++++ PASSAGE AFFICHÉ

Et c’est bien à toutes ces forces en présence, locales, régionales et internationales auxquelles les drapeaux d’Irak font références.

Si les politiciens s’expriment, les drapeaux, eux, parlent.

Le gouvernement de Kirkuk est tenu tant par le KDP, le parti de Barzani qui tient toujours jusque-là de manière très controversée le Kurdistan irakien, que par le PUK de Talabani qui avant d’être souffrant était le président irakien. Les deux frères ennemis qui se sont maintes fois opposés, notamment durant la guerre civile kurde des années 90, mais qui se sont également maintes fois réconciliés quand la nécessité l’imposait. Les deux partis, qui se revendiquent du même héritage de Mustafa Barzani, ne se font pas confiance. Le KDP traite avec la Turquie pour vendre son pétrole. Barzani est même allé rencontrer Erdogan à Istanbul. Le PUK soutient le PKK dans ses montagnes de Qandil mais également au Sinjar où le groupe a élu domicile.

++++++++

= ÉNONCÉ DU PROBLÈME =
Quels partis ou groupes politiques le passage ci-dessus sur les drapeaux d'Irak désigne-t-il par un sigle ? Citez-les tous.

++++ DONNÉES CI-DESSOUS

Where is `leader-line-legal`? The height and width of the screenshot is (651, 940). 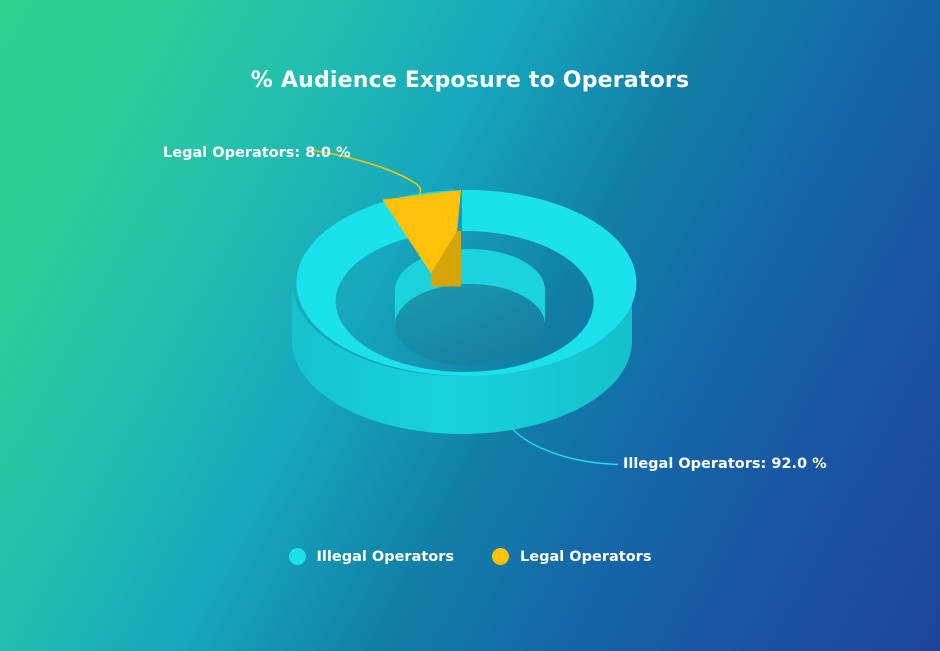
leader-line-legal is located at coordinates (366, 172).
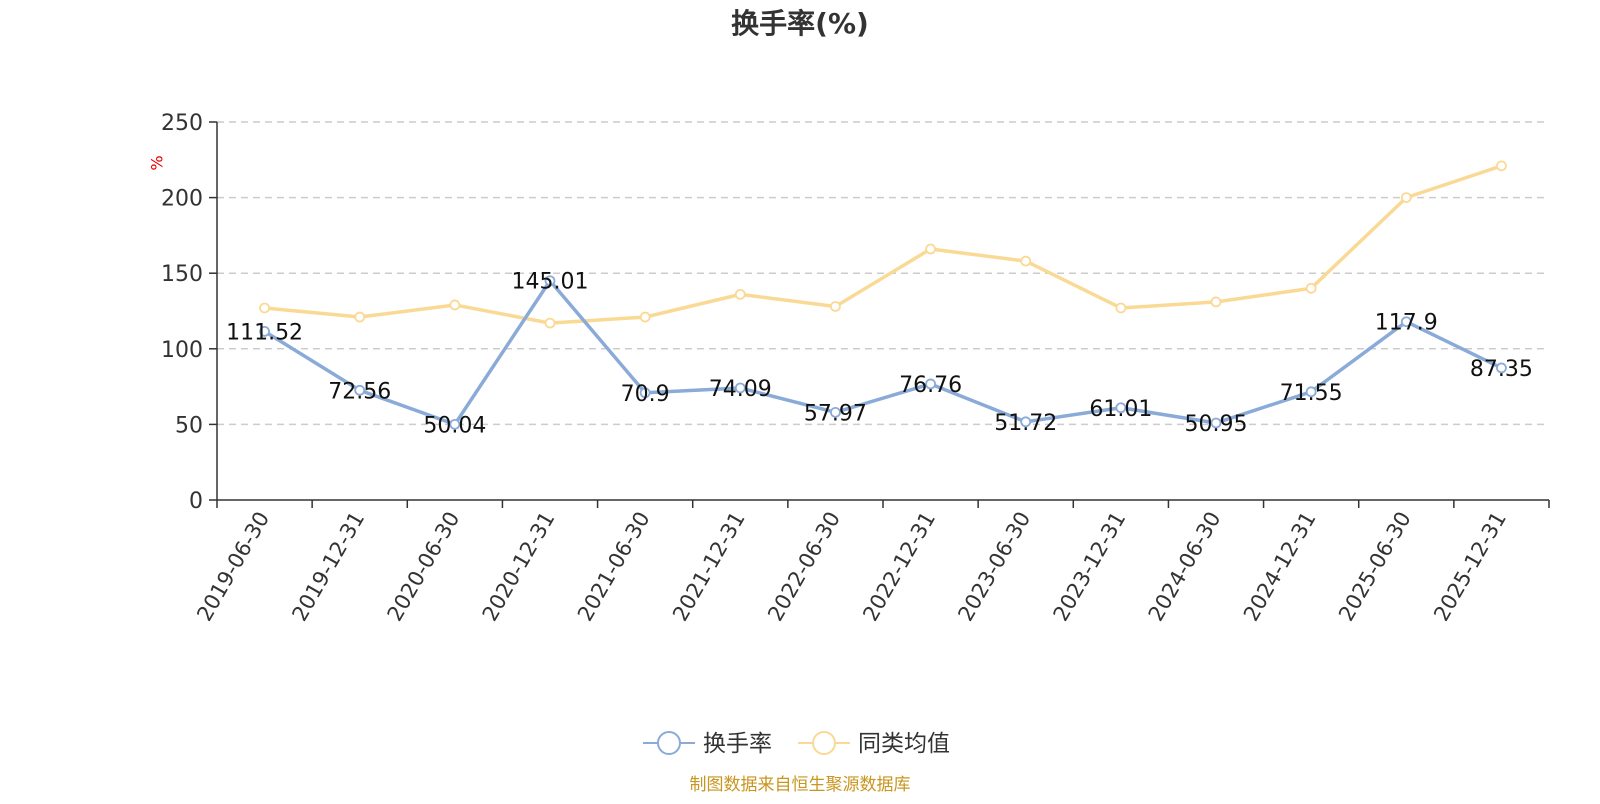  Describe the element at coordinates (1090, 567) in the screenshot. I see `x-tick-label: 2023-12-31` at that location.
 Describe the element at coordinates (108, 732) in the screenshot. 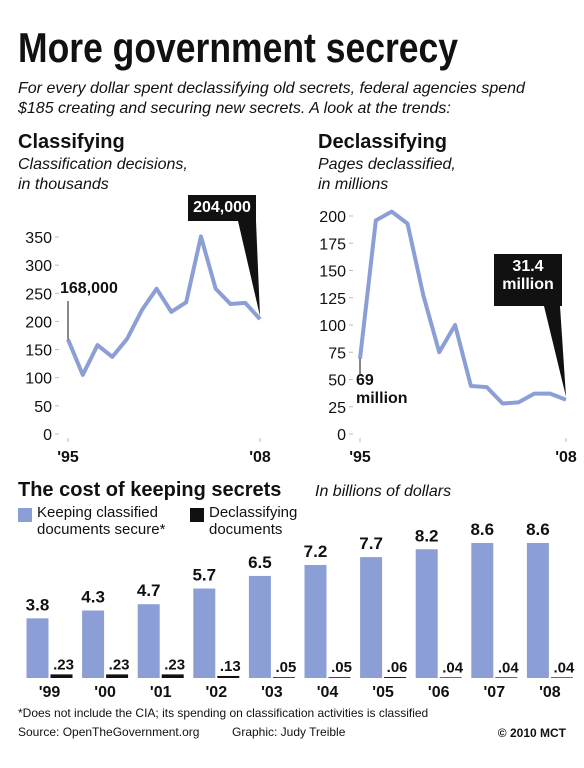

++++++++

= RÉPONSE À LA TÂCHE =
KDP (le parti de Barzani), PUK (celui de Talabani) et PKK.